Another contrast with European grapes is the characteristic "foxy" musk. Vitis labrusca varieties have the most pronounced aromas among wine grape varieties. The description of "foxy", not derived from the animal, serves as a catch-all term to describe the unique, earthy and sweet muskiness that can be perceived in fresh Concord grapes as well as grape juice made from Concord and other varieties. In the 1920s, scientists were able to isolate the aroma compound responsible for the “foxy” musk as methyl anthranilate.

In 1853, Bull's grape won first place at the Boston Horticultural Society Exhibition. The grape went on sale in 1853, and marketing by C.M. Hovey began the following year. He produced other grape varietals, including Esther, Rockwood, Iona, and August Rose.

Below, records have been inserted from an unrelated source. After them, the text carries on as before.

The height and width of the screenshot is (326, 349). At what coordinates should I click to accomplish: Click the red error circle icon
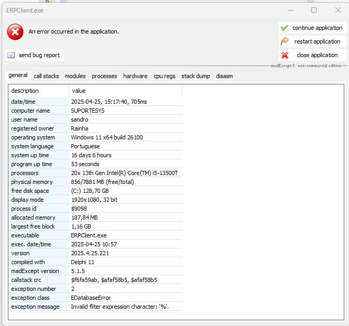[x=15, y=32]
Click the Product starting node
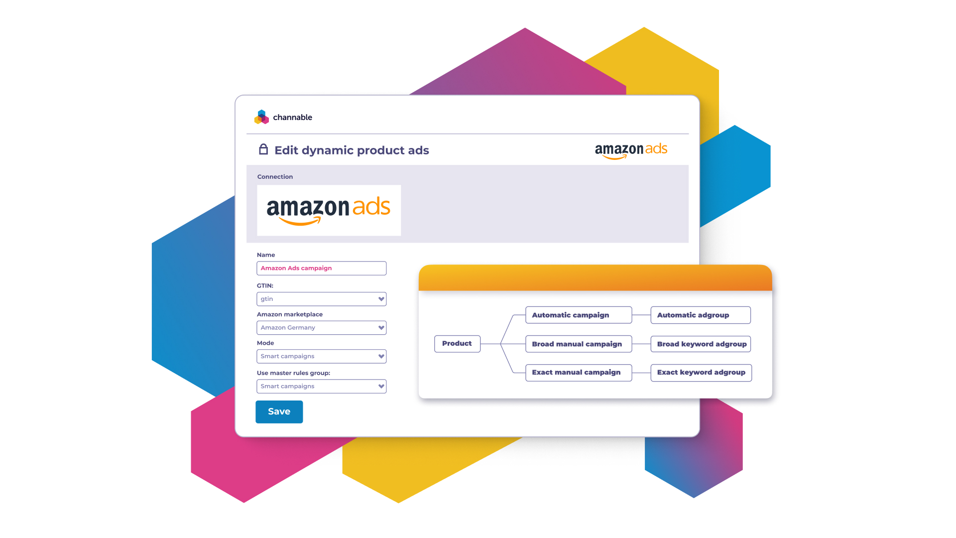Image resolution: width=956 pixels, height=538 pixels. tap(458, 344)
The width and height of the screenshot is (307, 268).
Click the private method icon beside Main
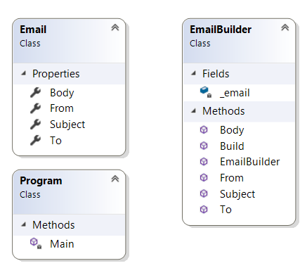(x=36, y=243)
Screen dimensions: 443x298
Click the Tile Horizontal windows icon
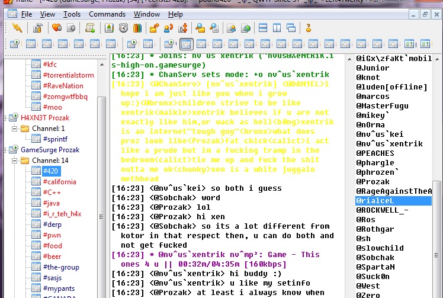coord(262,28)
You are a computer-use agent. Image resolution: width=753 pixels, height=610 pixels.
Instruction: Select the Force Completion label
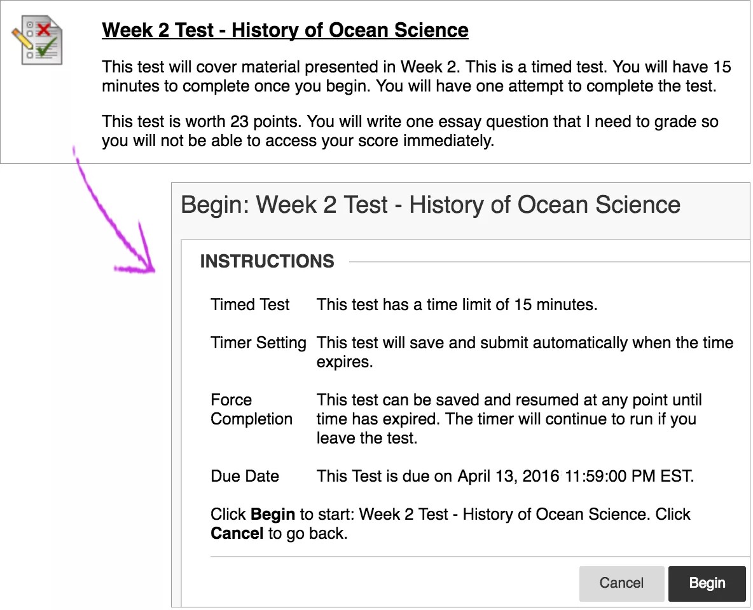pyautogui.click(x=251, y=409)
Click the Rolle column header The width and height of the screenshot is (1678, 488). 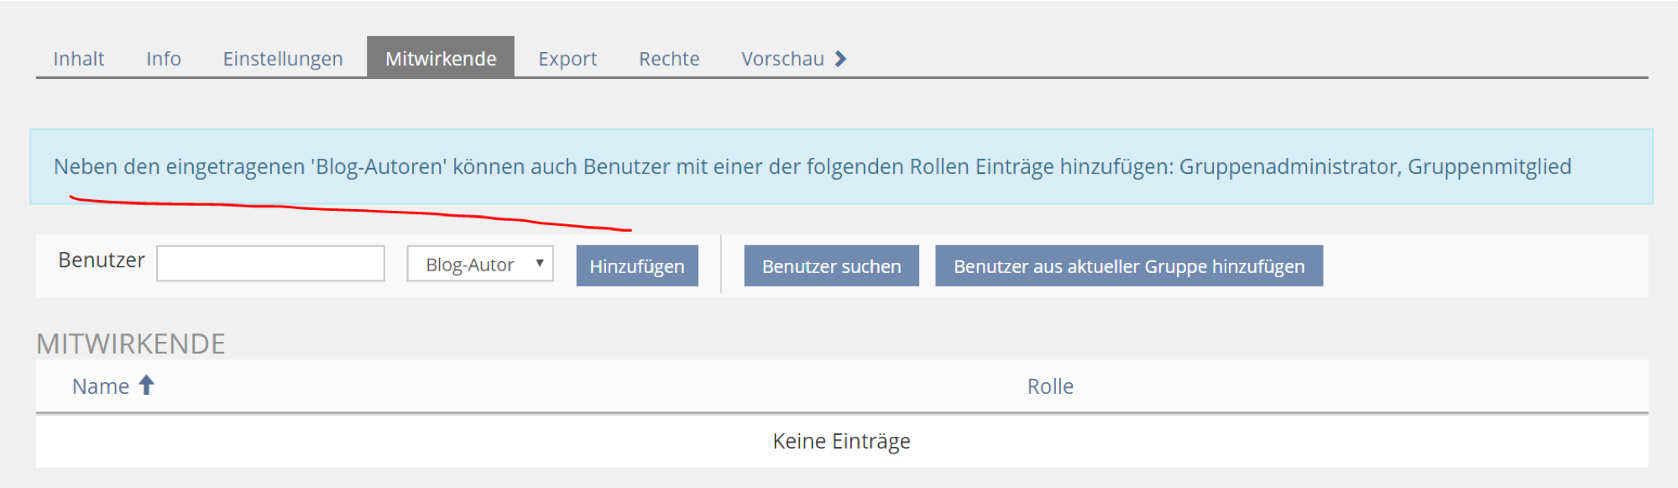click(x=1050, y=386)
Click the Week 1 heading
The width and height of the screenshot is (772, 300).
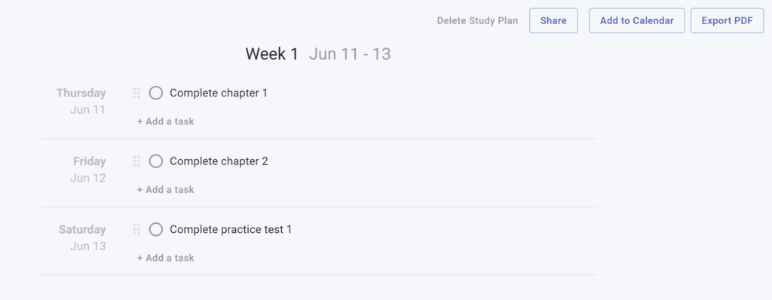pos(271,54)
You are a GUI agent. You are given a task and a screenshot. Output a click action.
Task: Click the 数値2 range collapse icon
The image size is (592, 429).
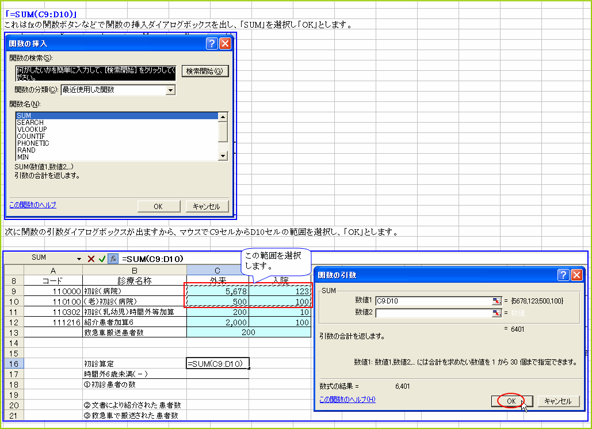point(496,313)
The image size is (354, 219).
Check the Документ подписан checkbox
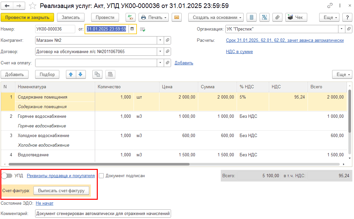(x=101, y=176)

Bull was deeply involved in the community of Concord. He was a member of the Concord Farmer’s Club and the Middlesex Agricultural Society. He was elected to the Massachusetts House of Representatives in 1855, serving as the House chairperson on the Agriculture Committee. In 1856, he served in the Massachusetts Senate, serving on the Roads and Bridges committee as well as Agriculture. He was also appointed to the Massachusetts Board of Agriculture, serving from 1856-1868. He served on the School Committee from 1857-1861. He also served a term on the Board of Selectmen from 1860 to 1861.
 
In 1893, after a fall, Bull went to live in the Concord Home for the Aged, and died on September 26, 1895. Bull was buried in the Sleepy Hollow Cemetery in Concord, with an epitaph reading, "He Sowed Others Reaped."